• [WORK REQUIRED] Copy each line from the entries that the word "della" appears in.

• [MATERIAL FOR THE TASK]
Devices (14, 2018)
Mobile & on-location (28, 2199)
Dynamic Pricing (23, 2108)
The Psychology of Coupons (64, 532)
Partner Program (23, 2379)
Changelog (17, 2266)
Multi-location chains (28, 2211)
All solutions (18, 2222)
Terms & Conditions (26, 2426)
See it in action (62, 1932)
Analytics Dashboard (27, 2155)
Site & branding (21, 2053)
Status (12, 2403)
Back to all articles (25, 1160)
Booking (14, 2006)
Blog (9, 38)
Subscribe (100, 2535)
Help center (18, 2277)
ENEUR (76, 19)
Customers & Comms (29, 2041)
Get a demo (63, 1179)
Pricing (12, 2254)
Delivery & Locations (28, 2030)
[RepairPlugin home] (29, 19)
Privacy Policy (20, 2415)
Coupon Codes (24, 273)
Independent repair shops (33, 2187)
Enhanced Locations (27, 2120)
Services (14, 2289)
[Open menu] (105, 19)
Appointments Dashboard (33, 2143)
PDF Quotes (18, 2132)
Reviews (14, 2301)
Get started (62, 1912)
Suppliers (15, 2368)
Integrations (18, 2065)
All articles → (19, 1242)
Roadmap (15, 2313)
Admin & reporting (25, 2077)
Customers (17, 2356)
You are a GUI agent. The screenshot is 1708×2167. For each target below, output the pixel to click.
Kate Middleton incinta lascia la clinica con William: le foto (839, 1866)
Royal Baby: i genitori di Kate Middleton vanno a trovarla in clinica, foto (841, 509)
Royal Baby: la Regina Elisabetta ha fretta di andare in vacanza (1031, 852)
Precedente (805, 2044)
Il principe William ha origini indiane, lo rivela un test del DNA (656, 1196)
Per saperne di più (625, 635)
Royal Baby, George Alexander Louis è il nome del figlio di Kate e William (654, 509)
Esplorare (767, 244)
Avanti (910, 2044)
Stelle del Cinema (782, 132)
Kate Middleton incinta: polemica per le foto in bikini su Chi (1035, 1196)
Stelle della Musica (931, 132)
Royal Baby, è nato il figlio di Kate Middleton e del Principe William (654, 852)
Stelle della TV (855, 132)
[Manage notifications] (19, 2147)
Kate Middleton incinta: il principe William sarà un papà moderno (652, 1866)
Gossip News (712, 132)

• [SOLVED EXERCISE]
Stelle della Musica (931, 132)
Stelle della TV (855, 132)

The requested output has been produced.